Table 8 presents the results of visualization type prediction with user-generated visualization intents. Our proposed model outperformed the baseline models and was able to perform effective prediction even with the input of user-generated visualization intents.

Table 8 Results of visualization type prediction with user-generated visualization intents

Table 9 presents the results of visualized column prediction with user-generated visualization intents. It can be seen that our proposed BERT-based models outperformed the baseline models and could successfully predict visualized columns. The results thus indicate that our proposed models perform well with user-generated visualization intents.
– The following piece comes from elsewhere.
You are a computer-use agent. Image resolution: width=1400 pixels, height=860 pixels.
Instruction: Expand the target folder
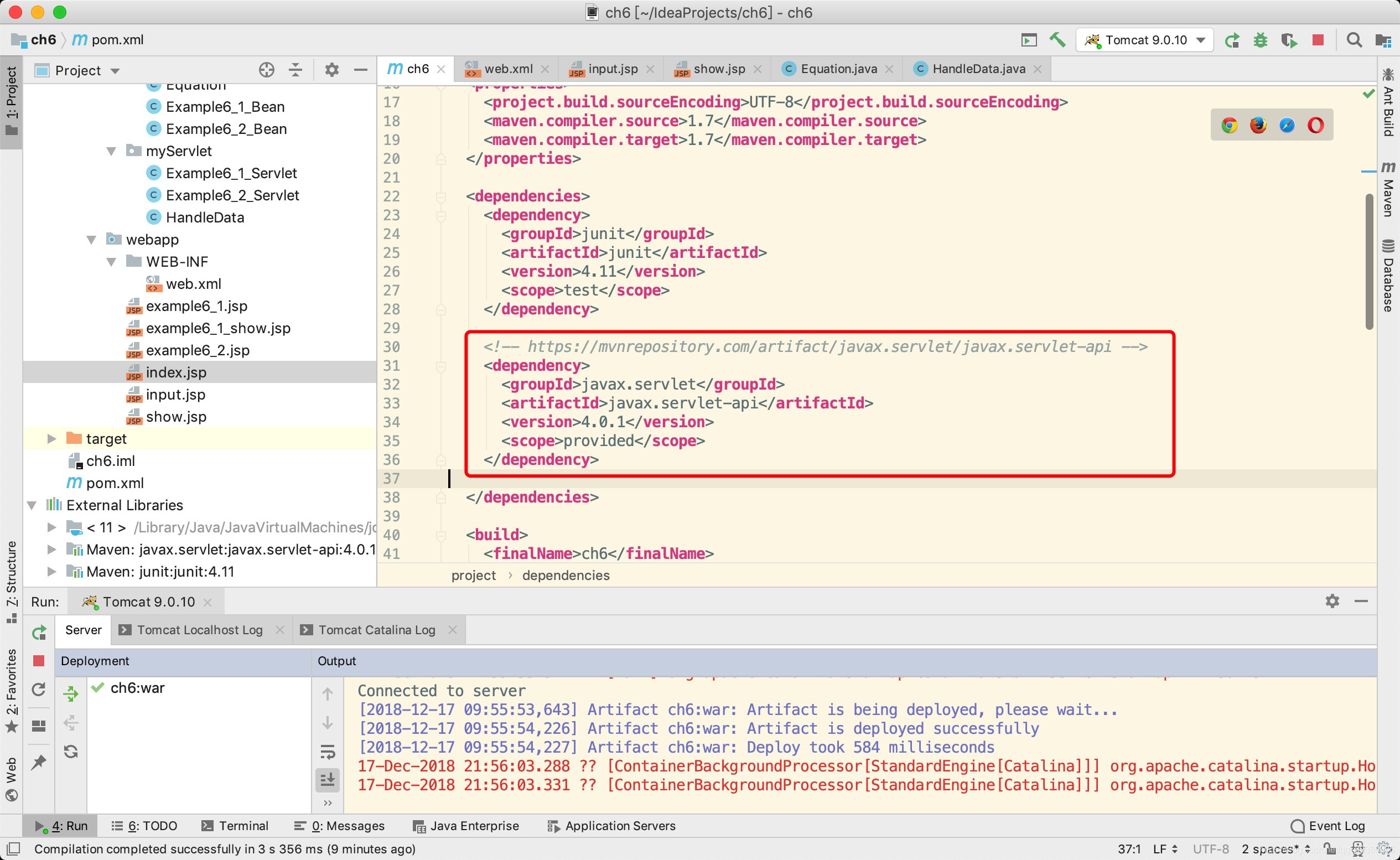coord(51,438)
Table 9 Results of visualized column prediction with user-generated visualization intents

5 Conclusions

In this paper, we proposed a visualization recommender system for tabular data given a visualization intent. The proposed method predicts the most suitable visualization type and visualized columns based on statistical features extracted from the tabular data, as well as semantic features derived from the visualization intent. To predict the appropriate visualization type, we proposed a BiDA model that identifies important table columns using the visualization intent, and important parts of the intent using the table headers. To identify visualized columns, we employed BERT to encode both visualization intents and table columns, and estimate which columns are the most likely to be used for visualization. Since there was no available dataset for this task, we created a new dataset consisting of over 100 K tables and their appropriate visualizations. The experiments revealed that our proposed methods accurately estimated suitable visualization types and visualized columns. Future work will include prediction of more detailed settings for data visualization such as layouts and styles.